Two Missileers from the Mighty Ninety were chosen to participate in Glory Trip 239 at Vandenberg from June 5 to Aug. 13, 2021, and one of those chosen is Lt. Keeshia McDonald.

McDonald echoes the sentiment of many who came before her in the honor for being chosen.

“It’s a dream TDY for a Missileer and a once in a lifetime opportunity where we’re able to be present for the missile build up, interact with maintenance personnel and see firsthand how much work gets put in at a Launch Facility,” said McDonald. “Obviously we’re all excited for the big firework show at the end, and to actually turn keys/switches and launch an ICBM. I’ll forever be grateful for this opportunity.”

Her road to GT-239 is one rooted in service, even if that service was once in a different uniform. However, like many who raise their right hand and join the military, she comes from a line of uniformed service.

“As I reached my early 20s, I felt a pull to become part of something that gives back and knew if I didn’t jump and give the military a shot, I’d regret it for the rest of my life,” said McDonald. “So, I enlisted in the Marine Corps for 5 years, I’ve been with the Air Force a little over 2 years now and plan to stay for as long as the military will have me.”

Though she might not have become a Missileer if not for blind chance and the needs of the service, she carries a deep sense of pride in carrying the title of 13N.

“I chose ‘needs of the Air Force’ and Missiles chose me, but whatever factors went into my 13N assignment, I’m grateful for because it’s been a perfect match, said McDonald. “I am incredibly grateful and proud to be a Missileer. Every career field has its own heritage and tradition but there’s a certain uniqueness to this one that I feel connected to, where Missileers have been performing this duty 24 hours a day, 7 days a week, 365 days of each and every year for over half a century and it’s humbling to think that I am now a small part of that legacy.”

Though she is driven and focused on her role and what that role means to national security, she ensures that her occupation isn’t her entire life.

“Missileers are required to be away from home to perform our alert duties and that means regularly leaving our families behind. While it’s not Afghanistan, it’s still separation and when you add additional duties on top of that, the work time adds up quickly,” said McDonald. “Luckily, my husband understands the mission and has always been very supportive and flexible of my career requirements, and when I am home, I’m allotted a certain number of recovery days to upkeep a healthy personal life – it’s not all work.”

The struggles of the job, though taxing, are lessened through love of family.

“My husband, Cody Rapol, and I are pretty active people, and we love to explore and try to get out and hike as often as we can,” said McDonald. “Family means the world to me and I’m lucky I get to share my day-to-day with someone incredible and I also have family back home that I talk with regularly.”

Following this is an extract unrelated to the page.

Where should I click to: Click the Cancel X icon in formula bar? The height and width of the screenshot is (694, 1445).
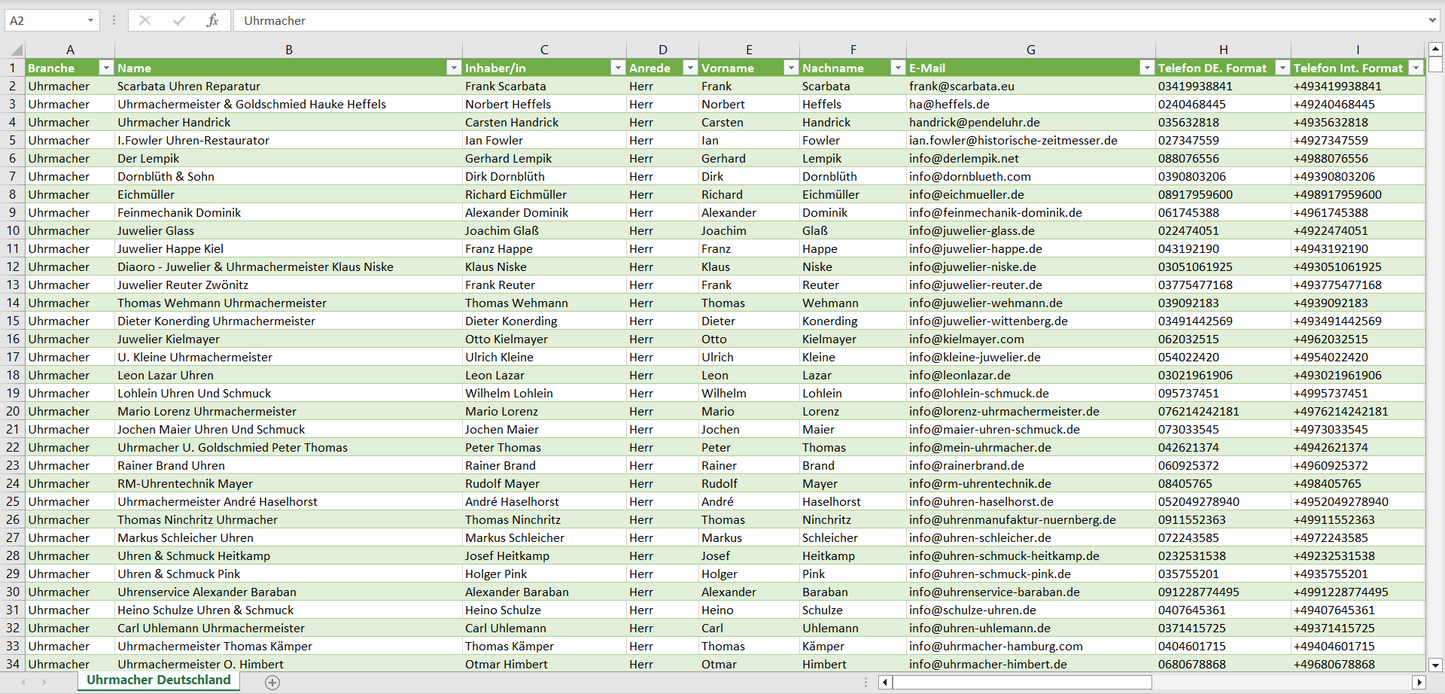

With her unique background, she offers a recommendation for those who may be struggling with their military service.

“If the excitement and novelty wears off and the military day-to-day becomes difficult or mundane to you, remember to take a step back and remind yourself why you decided to serve,” said McDonald. “This is not a normal job and we are not average people – we are a small percentage of the population who at some point dedicated ourselves to service, so reflect on your personal reasons, be proud, stay motivated, motivate those around you and always, always, always act with integrity.”

And to those who might question the value of what Missileers and the missile wings do every day, McDonald has strong opinions on the importance of Global Strike Command.

“The AFGSC mission is to provide strategic deterrence, global strike and combat support,” said McDonald. “I think that speaks for itself.”